In the following, I provide a minimal working example of a scaled dot-product attention in isolation in PyTorch exporting to an ONNX graph. I have also attached the already preprocessed graph which in particular already includes the InferShapes
transform. Note that running the qonnx.util.inference_cost
script on the PyTorch ONNX export breaks at the FoldConstants
transform due to IndexError
which is probably unrelated and should be investigated separately (I have "fixed" it by removing that transformation step for now).
Steps to Reproduce
The following code produces a minimal example of scaled dot-product attention and exports to ONNX.
import torch
# Minimal working example of the Scaled Dot-Product Attention mechanism
class ScaleDotProductAttention(torch.nn.Module):
# Initializes the module parameters
def __init__(self, num_heads):
# Initialize the PyTorch base Module
super().__init__()
# Set the number of attention heads
self.num_heads = num_heads
# Forward pass computing scaled dot-product attention between q, k and v
def forward(self, q, k, v):
# Assume the most simple case of q, k and v all having the same
# dimensions
assert q.shape == k.shape == v.shape, \
"Q, K and V must have the same shape"
# Embedding dimension must be divisible by number of heads
assert q.shape[-1] % self.num_heads == 0, \
f"Dimensions must be divisible by heads ({self.num_heads})"
# Assume sequence first layout and get the sizes per axis
s, b, d = q.shape
# Number of heads and dimension per head
n_head, d_head = self.num_heads, d // self.num_heads
# Reshape tensors to treat the heads like batch dimensions
q = q.reshape(s, b, n_head, d_head).reshape(s, b * n_head, d_head)
k = k.reshape(s, b, n_head, d_head).reshape(s, b * n_head, d_head)
v = v.reshape(s, b, n_head, d_head).reshape(s, b * n_head, d_head)
# Compute the not-yet-normalized attentions matrices for each head.
# Note: permute brings batch x heads to front and transposes k
a = torch.matmul(q.permute(1, 0, 2), k.permute(1, 2, 0))
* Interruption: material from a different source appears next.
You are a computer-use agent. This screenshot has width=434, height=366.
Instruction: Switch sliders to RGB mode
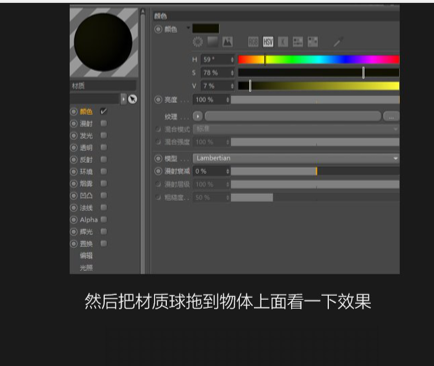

# Scale and normalize the attention matrix
a = torch.softmax(a * (d_head ** -0.5), dim=-1)
# Apply the attention matrices to the value projection
# Note: Second permute brings sequence dimension back to front
o = torch.matmul(a, v.permute(1, 0, 2)).permute(1, 0, 2)
# Reshape heads into feature dimension
o = o.reshape(s, b, n_head, d_head).reshape(s, b, n_head * d_head)
# Return the scaled dot-product attention output
return o
# Script entrypoint
if __name__ == '__main__':
# Instantiate a scale dot-product attention with 4 attention heads
sdp = ScaleDotProductAttention(num_heads=4)
# Generate random query, key and value tensors
# Note: Sequence of length 64, single instance batch, 128 dim embeddings
q, k, v = torch.randn(3, 64, 1, 128)
# Export the attention module to ONNX
torch.onnx.export(sdp, args=(q, k, v), f='sdp.onnx')
Get MAC operation counts by running
python -m qonnx.util.inference_cost sdp.onnx
Outputs something like
{'op_mac_FLOAT32_FLOAT32': 4194304.0, 'mem_w_FLOAT32': 0.0, 'mem_o_FLOAT32': 24576.0, 'unsupported': "{'Softmax', 'Pow', 'Constant'}", 'discount_sparsity': True, 'total_bops': 4294967296.0, 'total_mem_w_bits': 0.0, 'total_mem_o_bits': 786432.0}
Expected behavior
According to our cost model, the MAC count should be 2x HxTxTxd, which for the given example model is 2x 4x64x64x32 = 1048576.
Actual behavior
The MAC count is reported as 4194304, which is 4x (Hx) our expectation, indicating a cost function of 2x HxHxTxTxd.